Well, if I add the IP I want into the address object that goes into the VPN network page on the site to site, it works!
But it won’t do address objects groups that contain a FQDN, which I kinda have to use because the thing we need to get to has multiple round robin IPs and they change over time. So, yeah, probably need to convert to a tunnel interface and add all the internal subnet routes, plus the new one I want. Thanks for the insight!
tunnel interfaces are bound to an interface - if you have multiple WAN in failover, you will need to build a tunnel interface for each one - check the advanced tab for the interface binding.
when you build the second one, the SonicWALL with throw an unusual message about overlap… ignore it, assuming you are certain you have your interface binding accurate.
When you build your routes, use the multiple-path options.
After everyone left I brought the tunnel down and switched it to Tunnel interface, added the internal subnet routes manually so all the machines from site 2 can access machines at site 1 and opposite, then added what I wanted the one machine’s traffic over the VPN then out, and bingo, all working perfectly!
I only have one small residual problem, I cannot manage the sonicwalls from the other side on the internal address. The boxes are checked in the VPN policy to allow SA mgmt and user login. I see in packet monitor it says DROPPED, Drop Code 726(Packet dropped - Policy drop), Module Id: 27(policy), (Ref.Id: _2251_rqnke(Ejgem) 3:1). I cannot find any access rule with deny that has any hits. It’s reaching the other side, it’s the receiving sonicwall saying not allowed and dropping, so it’s not a route.

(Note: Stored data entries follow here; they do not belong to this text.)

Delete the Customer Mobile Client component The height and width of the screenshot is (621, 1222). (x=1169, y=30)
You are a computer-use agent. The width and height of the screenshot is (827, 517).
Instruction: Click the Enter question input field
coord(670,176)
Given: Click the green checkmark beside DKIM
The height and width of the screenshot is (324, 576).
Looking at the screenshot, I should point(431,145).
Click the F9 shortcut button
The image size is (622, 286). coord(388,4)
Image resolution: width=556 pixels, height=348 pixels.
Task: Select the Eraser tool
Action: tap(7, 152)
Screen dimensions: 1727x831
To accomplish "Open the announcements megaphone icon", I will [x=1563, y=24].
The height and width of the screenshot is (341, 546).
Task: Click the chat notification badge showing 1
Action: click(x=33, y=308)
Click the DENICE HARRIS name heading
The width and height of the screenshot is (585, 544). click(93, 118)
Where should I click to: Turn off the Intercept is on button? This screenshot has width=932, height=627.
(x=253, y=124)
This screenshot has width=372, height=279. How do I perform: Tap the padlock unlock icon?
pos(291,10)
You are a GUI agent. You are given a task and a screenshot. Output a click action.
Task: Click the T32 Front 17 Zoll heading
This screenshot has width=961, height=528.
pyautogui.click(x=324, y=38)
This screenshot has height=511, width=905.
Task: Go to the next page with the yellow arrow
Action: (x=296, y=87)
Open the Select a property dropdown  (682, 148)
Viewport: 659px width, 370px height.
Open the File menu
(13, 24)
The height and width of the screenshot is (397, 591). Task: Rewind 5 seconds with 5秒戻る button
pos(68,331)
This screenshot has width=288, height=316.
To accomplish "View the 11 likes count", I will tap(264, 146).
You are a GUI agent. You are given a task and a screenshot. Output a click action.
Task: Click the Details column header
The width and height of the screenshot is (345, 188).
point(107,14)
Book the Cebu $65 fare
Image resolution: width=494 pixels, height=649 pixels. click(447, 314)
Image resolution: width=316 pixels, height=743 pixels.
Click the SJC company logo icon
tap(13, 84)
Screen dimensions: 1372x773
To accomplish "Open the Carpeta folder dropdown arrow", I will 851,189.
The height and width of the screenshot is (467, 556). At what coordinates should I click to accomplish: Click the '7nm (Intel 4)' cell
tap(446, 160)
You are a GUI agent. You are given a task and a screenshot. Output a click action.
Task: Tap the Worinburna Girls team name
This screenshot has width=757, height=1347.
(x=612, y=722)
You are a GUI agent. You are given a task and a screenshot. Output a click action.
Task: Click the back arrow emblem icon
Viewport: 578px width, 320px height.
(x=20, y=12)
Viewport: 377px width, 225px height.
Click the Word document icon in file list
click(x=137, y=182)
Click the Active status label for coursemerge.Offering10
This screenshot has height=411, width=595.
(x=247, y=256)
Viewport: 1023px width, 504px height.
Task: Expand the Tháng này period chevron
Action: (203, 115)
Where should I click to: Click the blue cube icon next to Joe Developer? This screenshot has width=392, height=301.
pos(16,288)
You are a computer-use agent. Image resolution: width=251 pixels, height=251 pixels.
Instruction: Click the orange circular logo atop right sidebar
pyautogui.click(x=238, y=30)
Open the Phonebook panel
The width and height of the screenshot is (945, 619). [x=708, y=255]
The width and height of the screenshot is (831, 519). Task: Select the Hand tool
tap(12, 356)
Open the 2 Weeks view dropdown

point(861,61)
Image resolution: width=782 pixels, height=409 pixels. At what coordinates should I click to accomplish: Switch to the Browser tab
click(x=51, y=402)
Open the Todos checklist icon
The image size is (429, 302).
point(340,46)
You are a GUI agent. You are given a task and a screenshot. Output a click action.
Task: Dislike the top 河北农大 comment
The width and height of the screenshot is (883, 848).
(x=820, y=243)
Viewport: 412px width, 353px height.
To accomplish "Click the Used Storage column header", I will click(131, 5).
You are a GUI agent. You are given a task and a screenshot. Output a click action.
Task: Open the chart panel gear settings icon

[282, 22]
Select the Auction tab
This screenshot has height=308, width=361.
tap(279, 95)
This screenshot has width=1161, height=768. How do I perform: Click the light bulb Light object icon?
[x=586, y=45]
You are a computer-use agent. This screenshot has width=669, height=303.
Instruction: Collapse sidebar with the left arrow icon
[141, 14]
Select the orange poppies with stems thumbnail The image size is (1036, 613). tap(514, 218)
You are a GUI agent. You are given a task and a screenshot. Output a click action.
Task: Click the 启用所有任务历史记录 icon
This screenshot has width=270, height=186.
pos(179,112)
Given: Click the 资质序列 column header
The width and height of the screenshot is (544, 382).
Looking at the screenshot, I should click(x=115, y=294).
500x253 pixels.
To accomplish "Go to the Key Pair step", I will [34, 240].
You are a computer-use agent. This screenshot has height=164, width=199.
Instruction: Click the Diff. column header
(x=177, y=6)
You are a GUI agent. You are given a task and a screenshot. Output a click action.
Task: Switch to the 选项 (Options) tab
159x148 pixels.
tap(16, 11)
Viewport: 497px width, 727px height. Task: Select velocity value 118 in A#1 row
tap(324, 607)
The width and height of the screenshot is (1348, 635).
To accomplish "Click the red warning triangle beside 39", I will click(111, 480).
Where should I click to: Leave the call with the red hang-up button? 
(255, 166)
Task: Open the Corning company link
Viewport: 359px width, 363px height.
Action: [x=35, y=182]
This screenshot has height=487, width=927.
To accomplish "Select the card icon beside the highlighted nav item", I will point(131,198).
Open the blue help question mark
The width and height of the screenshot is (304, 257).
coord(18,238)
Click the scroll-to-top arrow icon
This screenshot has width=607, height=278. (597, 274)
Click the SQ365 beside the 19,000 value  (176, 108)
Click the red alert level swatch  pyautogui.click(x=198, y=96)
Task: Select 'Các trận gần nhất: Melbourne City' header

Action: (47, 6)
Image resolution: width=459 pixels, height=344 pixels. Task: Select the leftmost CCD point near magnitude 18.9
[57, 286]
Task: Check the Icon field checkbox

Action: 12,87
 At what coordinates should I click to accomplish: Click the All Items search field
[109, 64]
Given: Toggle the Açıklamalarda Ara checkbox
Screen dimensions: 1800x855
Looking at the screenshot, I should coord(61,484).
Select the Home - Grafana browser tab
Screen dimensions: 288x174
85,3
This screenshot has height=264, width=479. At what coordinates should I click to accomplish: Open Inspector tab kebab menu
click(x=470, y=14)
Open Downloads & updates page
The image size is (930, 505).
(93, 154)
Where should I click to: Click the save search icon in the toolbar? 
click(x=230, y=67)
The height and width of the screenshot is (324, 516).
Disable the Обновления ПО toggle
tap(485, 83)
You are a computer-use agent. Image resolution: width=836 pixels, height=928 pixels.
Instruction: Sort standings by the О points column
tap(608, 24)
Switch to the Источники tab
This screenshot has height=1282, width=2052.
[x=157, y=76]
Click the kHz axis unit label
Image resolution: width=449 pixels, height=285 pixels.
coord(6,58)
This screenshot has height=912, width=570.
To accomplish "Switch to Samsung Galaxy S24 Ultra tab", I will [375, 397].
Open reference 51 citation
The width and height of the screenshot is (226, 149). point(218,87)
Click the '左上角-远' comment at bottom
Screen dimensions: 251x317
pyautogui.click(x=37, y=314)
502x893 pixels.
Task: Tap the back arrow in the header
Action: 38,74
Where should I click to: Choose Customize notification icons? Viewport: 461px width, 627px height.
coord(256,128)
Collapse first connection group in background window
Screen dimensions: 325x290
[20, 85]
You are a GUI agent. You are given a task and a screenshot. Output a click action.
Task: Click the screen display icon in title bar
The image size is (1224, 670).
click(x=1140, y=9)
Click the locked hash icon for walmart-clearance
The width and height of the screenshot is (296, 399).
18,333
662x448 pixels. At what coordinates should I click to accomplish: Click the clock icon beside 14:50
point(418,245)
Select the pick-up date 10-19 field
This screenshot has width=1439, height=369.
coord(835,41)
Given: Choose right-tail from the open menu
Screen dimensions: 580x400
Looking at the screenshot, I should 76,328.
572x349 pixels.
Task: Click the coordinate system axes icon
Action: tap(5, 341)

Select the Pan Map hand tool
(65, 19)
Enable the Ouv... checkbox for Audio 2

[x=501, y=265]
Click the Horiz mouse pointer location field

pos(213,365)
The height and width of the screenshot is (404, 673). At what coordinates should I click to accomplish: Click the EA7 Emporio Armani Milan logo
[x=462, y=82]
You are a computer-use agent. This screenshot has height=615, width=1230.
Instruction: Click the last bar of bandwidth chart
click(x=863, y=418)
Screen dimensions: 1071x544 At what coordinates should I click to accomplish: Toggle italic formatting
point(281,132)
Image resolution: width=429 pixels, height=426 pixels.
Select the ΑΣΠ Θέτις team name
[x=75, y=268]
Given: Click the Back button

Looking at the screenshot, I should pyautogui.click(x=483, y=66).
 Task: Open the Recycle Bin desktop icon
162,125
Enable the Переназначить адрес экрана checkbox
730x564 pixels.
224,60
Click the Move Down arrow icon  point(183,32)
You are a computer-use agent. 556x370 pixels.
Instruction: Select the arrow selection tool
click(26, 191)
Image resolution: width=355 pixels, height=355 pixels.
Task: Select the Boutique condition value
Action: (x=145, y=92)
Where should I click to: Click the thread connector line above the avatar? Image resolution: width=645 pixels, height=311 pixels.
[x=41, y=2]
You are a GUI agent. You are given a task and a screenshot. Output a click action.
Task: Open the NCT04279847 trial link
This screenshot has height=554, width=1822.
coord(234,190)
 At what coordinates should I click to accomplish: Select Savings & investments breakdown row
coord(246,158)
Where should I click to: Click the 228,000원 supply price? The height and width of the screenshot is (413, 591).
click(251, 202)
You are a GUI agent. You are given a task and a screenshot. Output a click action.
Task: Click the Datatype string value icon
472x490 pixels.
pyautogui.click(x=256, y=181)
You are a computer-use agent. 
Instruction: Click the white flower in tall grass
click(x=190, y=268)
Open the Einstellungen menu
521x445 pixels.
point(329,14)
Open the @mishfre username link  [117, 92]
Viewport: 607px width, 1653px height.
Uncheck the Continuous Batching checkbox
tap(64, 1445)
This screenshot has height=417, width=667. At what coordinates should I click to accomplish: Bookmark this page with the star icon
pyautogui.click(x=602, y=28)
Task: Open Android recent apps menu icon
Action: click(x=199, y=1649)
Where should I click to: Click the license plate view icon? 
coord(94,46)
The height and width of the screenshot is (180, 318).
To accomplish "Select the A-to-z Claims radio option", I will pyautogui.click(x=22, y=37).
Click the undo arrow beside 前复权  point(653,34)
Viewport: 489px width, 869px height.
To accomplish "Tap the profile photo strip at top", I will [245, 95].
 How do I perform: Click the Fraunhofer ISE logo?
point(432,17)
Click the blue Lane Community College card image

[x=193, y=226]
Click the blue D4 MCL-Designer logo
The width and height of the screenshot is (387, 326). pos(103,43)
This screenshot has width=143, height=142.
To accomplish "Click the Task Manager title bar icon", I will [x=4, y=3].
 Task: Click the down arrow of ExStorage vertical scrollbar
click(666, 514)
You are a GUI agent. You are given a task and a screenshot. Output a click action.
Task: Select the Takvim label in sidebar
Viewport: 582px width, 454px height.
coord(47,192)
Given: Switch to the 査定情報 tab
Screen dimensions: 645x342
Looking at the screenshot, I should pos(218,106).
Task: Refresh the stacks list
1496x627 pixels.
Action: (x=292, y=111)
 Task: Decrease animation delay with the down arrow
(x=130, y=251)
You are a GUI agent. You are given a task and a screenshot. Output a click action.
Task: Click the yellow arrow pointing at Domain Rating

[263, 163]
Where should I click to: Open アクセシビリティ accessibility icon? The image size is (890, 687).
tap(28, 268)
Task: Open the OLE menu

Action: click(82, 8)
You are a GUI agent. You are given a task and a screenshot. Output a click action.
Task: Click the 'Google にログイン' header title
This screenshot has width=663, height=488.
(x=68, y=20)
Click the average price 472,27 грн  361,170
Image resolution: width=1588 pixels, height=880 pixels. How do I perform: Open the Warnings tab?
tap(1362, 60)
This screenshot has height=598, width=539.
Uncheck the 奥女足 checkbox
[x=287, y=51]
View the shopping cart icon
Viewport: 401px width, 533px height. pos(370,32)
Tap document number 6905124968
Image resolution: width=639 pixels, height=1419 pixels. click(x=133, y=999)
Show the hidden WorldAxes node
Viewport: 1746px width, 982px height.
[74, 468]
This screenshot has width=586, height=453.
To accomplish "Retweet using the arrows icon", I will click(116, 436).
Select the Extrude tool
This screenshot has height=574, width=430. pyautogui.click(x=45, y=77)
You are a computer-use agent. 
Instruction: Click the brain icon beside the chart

I figured it out. I just needed to add an access rule for https mgmt and the key is to also tick the “enable management” checkbox. I didn’t see that one. I added the rule before but without the enable mgmt checked, you can get to the mgmt page. I would think ticking the boxes in the VPN page for SA mgmt would make those rules for you? Oh well. it’s all working now. Thanks for the help, the tunnel interface was the way to go, and yeah, far more granular routing opportunities now.
great news! Glad its working for you.
Yeah, there are occasional quirks to work out like that - the great news is you had the ability and skills to work through it - so that is even better!